(TEXTAUSZUG):

· · · · ·

Um so bedauerlicher ist es jedoch, dass uns entscheidende Ergebnisse fehlen, nämlich die aus Hamburg. Gerade vier Schulen waren in Hamburg an PISA international beteiligt und die 108 Schulen, die wir in die nationale Ergänzungsstudie, in PISA E, geschickt haben, bringen uns leider fast keine so wichtigen Erkenntnisse. Alle Schulformen – außer den Gymnasien – haben die Beteiligungsquote zum Teil weit verfehlt. Es ist ein schwacher Trost, dass sich da nur die Berliner ähnlich dämlich angestellt haben, wie wir das gemacht haben.
In der Antwort auf die Große Anfrage der Regierungsfraktionen ist zwar erkennbar, dass sich der alte Senat bemüht hat, dieses Quorum zu erreichen, aber fest steht, dass es nicht erreicht worden ist. Man hat aus meiner Sicht drei ganz entscheidende Fehler gemacht.

· · · · ·

(EXTRAHIERTE DATENSÄTZE):

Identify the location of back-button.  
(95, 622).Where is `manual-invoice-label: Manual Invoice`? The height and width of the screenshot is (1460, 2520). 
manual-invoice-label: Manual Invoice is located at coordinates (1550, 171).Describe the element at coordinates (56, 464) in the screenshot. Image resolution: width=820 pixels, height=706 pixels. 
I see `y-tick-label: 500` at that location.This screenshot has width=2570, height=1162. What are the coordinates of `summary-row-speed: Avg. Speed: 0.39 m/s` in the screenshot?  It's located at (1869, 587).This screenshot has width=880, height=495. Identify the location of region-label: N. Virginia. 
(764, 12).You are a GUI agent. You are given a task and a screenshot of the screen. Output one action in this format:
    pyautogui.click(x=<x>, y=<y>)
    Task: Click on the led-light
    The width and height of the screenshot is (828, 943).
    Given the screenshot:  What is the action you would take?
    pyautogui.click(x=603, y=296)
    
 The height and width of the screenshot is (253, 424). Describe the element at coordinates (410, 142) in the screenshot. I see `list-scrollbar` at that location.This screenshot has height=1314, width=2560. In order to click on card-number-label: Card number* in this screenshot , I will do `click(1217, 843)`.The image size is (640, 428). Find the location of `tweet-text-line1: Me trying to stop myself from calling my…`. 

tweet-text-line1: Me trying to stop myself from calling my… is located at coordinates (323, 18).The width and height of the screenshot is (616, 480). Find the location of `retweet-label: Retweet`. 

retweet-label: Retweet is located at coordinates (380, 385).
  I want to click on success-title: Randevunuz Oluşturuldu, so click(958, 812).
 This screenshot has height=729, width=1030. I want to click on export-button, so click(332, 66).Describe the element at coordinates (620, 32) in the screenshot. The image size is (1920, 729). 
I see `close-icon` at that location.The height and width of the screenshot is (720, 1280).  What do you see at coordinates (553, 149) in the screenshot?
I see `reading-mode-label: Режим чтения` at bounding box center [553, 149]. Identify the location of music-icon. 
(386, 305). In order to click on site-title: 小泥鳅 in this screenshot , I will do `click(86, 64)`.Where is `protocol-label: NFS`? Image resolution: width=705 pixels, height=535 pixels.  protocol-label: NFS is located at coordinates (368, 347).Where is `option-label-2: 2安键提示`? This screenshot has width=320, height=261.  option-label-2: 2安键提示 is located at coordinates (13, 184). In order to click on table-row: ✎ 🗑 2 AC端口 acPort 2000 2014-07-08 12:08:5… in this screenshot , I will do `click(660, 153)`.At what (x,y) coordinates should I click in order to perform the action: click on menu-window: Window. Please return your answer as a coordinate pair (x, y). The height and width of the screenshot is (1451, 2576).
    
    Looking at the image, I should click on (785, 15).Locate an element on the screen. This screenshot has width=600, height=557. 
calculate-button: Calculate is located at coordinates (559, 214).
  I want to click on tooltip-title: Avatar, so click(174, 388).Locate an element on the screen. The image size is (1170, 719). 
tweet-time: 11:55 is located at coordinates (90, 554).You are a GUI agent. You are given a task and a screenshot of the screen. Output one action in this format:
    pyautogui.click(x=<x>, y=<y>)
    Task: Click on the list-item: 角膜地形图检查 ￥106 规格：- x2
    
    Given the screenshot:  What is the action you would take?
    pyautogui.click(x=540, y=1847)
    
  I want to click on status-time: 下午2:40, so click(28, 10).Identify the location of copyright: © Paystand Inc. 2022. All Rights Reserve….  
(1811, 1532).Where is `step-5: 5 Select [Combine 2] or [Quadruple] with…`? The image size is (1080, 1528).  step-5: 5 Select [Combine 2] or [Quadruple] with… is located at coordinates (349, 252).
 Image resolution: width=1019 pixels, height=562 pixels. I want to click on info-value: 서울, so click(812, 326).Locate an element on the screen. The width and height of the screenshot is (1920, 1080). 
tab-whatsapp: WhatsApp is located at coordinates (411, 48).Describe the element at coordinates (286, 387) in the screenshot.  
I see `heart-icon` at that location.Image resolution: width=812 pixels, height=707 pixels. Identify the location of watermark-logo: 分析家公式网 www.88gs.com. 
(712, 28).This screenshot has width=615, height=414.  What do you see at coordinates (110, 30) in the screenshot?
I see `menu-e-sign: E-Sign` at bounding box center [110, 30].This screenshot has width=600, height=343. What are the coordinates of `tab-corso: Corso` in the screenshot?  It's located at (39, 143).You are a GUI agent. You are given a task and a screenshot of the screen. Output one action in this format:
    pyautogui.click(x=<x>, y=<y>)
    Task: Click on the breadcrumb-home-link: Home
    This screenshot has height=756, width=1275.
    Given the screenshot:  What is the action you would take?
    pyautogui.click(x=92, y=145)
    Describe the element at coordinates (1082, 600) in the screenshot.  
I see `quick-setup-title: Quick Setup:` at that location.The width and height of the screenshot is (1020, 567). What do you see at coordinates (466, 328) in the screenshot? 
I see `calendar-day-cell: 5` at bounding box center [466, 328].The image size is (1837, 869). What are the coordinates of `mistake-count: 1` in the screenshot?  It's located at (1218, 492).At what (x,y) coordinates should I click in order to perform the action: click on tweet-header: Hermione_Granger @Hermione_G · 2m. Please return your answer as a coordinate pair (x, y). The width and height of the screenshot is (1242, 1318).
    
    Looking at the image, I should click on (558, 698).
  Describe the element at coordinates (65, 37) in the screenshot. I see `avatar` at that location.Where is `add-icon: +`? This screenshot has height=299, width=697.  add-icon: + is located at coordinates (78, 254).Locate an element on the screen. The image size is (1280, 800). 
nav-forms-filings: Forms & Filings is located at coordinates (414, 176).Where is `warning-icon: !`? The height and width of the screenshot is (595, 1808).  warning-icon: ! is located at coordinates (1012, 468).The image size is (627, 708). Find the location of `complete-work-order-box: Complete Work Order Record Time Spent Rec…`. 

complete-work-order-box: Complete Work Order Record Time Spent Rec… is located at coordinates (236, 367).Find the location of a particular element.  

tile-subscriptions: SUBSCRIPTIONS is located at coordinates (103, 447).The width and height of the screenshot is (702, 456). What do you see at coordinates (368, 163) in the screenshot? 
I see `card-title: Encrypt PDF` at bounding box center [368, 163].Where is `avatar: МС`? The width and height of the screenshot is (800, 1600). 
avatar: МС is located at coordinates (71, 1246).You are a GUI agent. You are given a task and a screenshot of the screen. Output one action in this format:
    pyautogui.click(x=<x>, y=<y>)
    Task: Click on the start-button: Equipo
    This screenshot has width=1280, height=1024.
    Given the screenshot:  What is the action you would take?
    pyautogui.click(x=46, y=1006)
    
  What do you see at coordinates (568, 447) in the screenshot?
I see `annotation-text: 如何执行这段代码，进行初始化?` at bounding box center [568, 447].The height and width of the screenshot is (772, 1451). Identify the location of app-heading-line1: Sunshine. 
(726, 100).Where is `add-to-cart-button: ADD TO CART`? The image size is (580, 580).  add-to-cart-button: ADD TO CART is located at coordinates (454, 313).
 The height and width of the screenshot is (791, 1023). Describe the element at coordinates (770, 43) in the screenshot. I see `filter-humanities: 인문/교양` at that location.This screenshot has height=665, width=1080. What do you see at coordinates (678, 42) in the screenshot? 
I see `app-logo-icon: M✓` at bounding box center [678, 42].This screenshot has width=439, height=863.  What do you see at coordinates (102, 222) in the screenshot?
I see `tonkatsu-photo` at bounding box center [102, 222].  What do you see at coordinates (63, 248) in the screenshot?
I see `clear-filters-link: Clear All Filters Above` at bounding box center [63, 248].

· · · · ·

(AUFGABENSTELLUNG): Fahren Sie mit dem Text über die PISA-Beteiligung Hamburgs im Anschluss an seinen letzten Satz fort. Die Datensätze stehen in keinem Zusammenhang mit dem Text über die PISA-Beteiligung Hamburgs.

(ANTWORTTEIL):
Erstens: Wir haben im Hamburger Schulgesetz den Paragraphen 100, der regelt, dass eine Teilnahme an Tests verpflichtend durchgeführt werden kann. Warum einigt man sich, ohne Not mit den anderen Ländern, auf die Freiwilligkeit? Das Ergebnis ist doch auch, dass nicht nur wir uns mit den anderen Bundesländern nicht messen können, sondern dass die sich auch nicht mit uns messen können und die wollen doch den Vergleich. Denen hätte es doch Recht sein müssen, dass wir hier alles tun, damit wir auch dabei sind und nicht als Spielverderber in der Ecke stehen.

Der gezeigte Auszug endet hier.